━━ Entries supplied

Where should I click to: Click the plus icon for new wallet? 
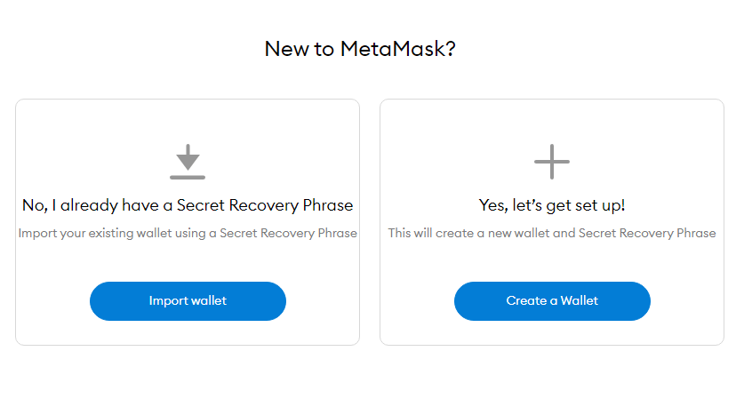pos(552,162)
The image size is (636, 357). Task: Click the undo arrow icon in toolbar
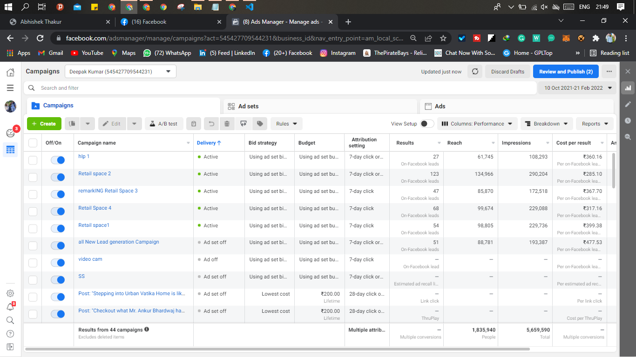click(211, 124)
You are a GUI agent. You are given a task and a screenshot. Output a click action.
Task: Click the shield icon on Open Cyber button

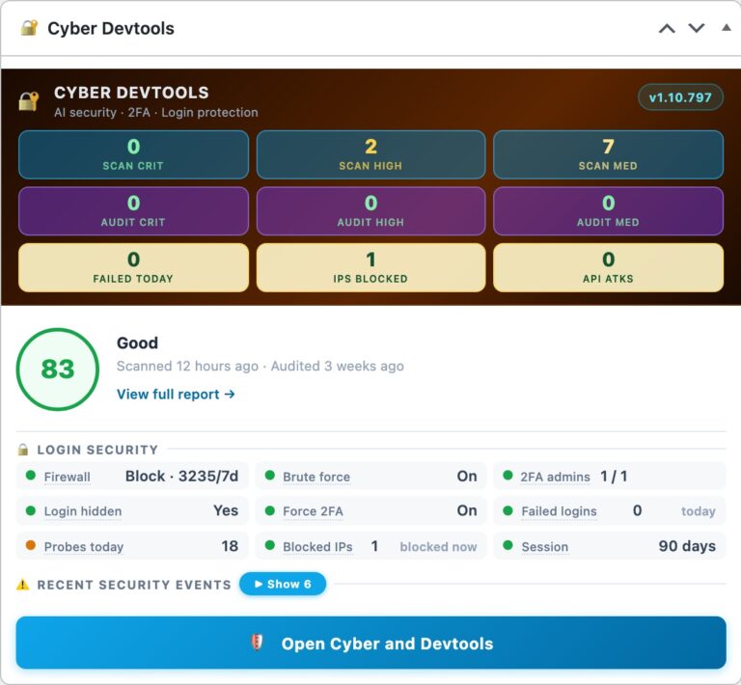point(257,643)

━━━━

* **Directions for this task**
When pictures appear among the entries, skip them and copy all remaining text precisely.

* **Output of the exercise**
Where should I click to: Click the plus icon for new wallet? 
pos(552,162)
The image size is (636, 357). Task: Click the undo arrow icon in toolbar
click(211, 124)
You are a GUI agent. You are given a task and a screenshot. Output a click action.
Task: Click the shield icon on Open Cyber button

point(257,643)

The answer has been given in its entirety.